Short problem | Update the records below by replacing "side panel" with "sidebar" and leaving everything else unchanged. Omit the pictures from your answer.

Supplied entries |
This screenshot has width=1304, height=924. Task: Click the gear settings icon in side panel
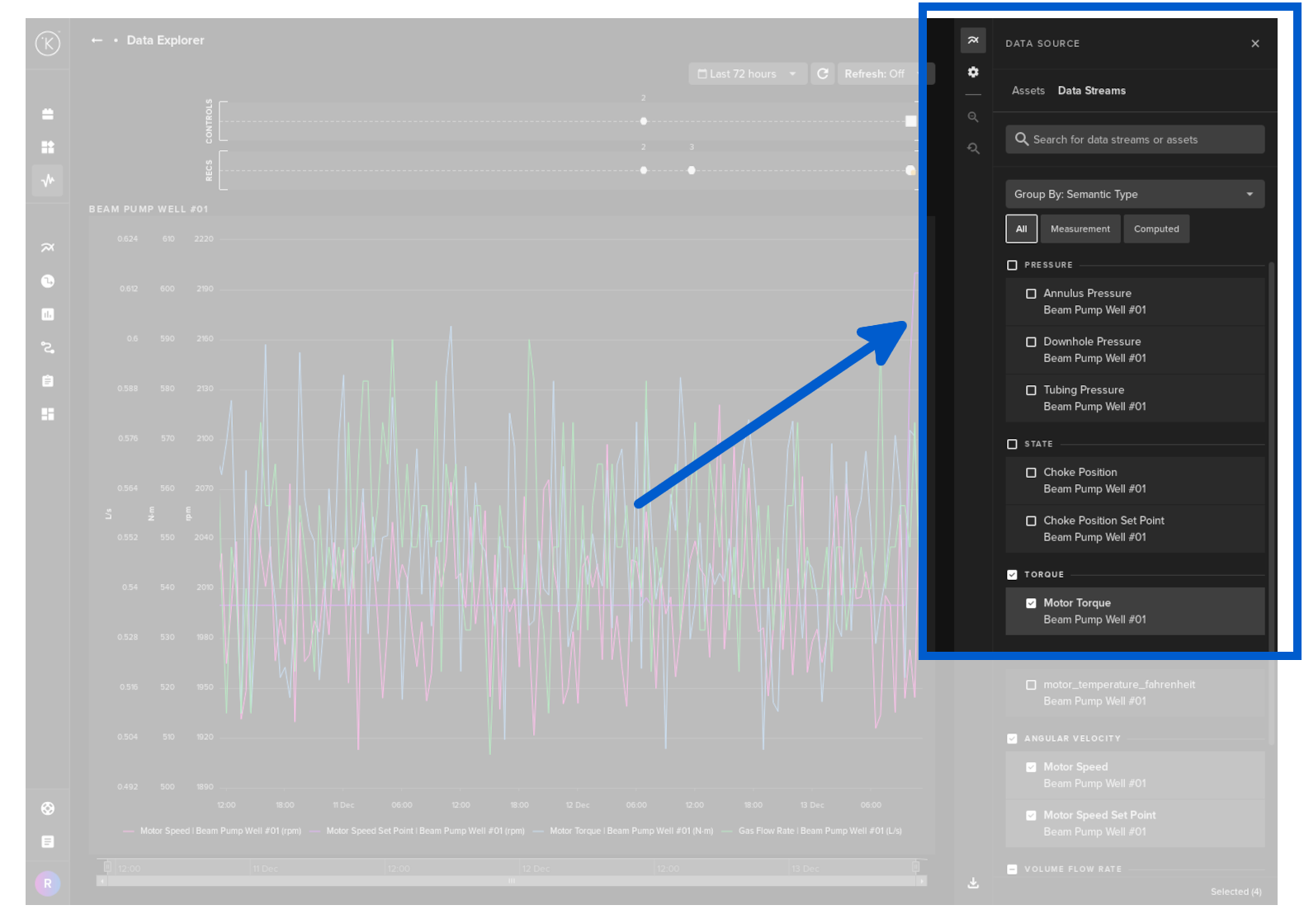[x=973, y=73]
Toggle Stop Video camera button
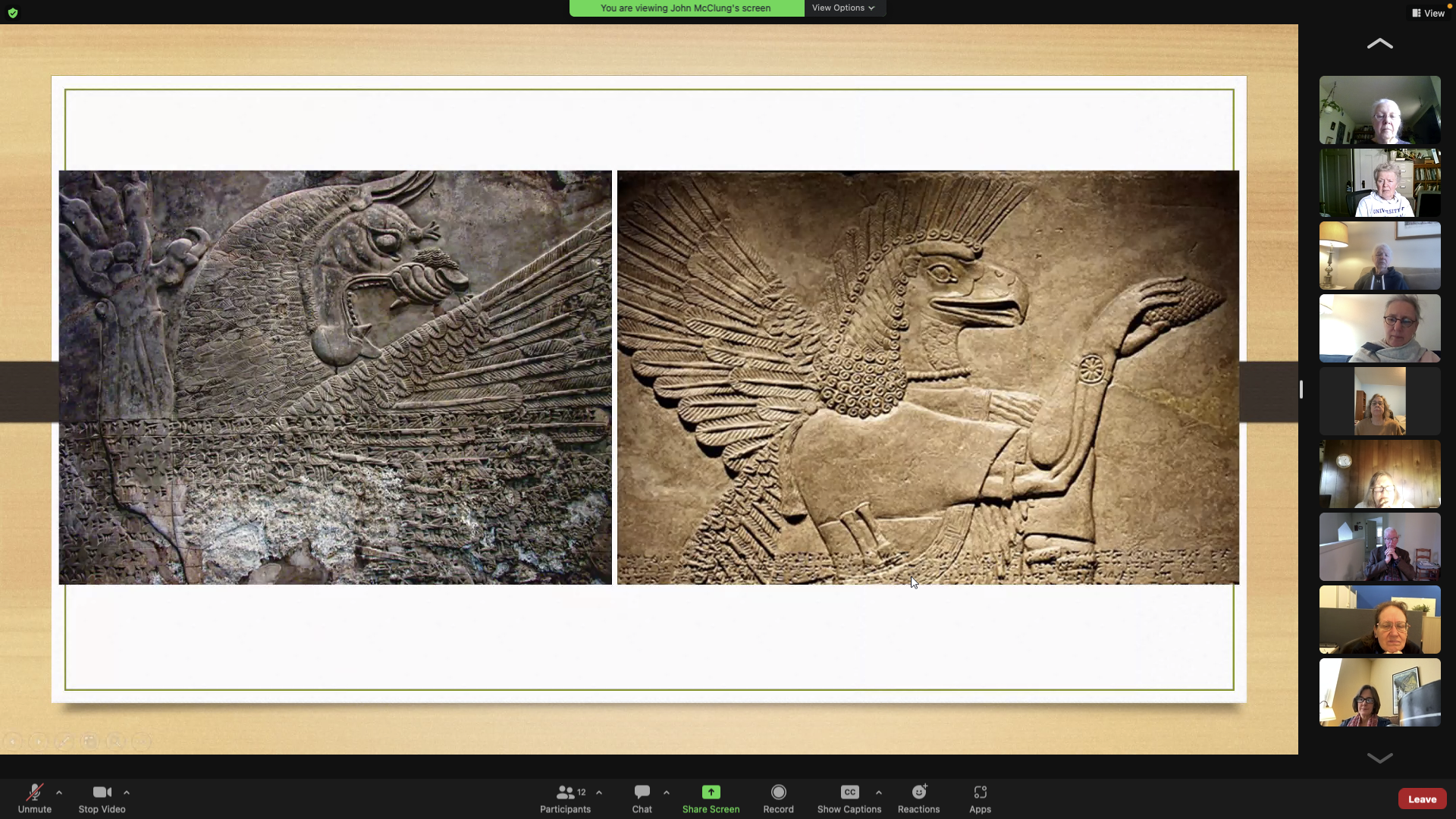This screenshot has width=1456, height=819. (102, 792)
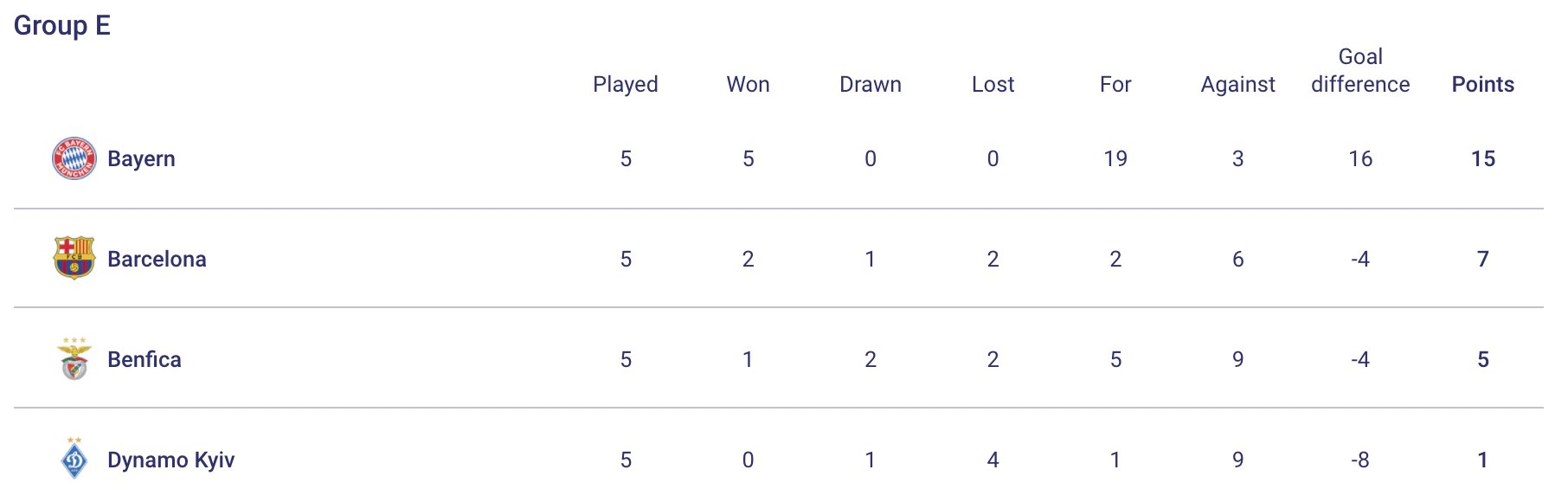Viewport: 1568px width, 502px height.
Task: Click Bayern's 15 points value
Action: pyautogui.click(x=1483, y=159)
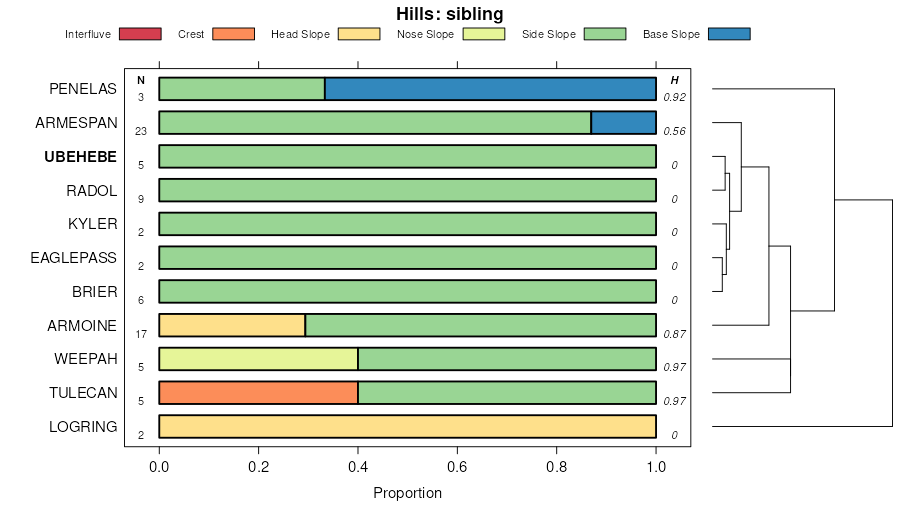Click the orange Crest segment of TULECAN

(258, 393)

Task result |
This screenshot has width=1304, height=924. Task: Click the gear settings icon in sidebar
[x=973, y=73]
Toggle Stop Video camera button
This screenshot has width=1456, height=819. (102, 792)
Viewport: 1568px width, 502px height.
Task: Click Bayern's 15 points value
Action: pyautogui.click(x=1483, y=159)
Click the orange Crest segment of TULECAN

(258, 393)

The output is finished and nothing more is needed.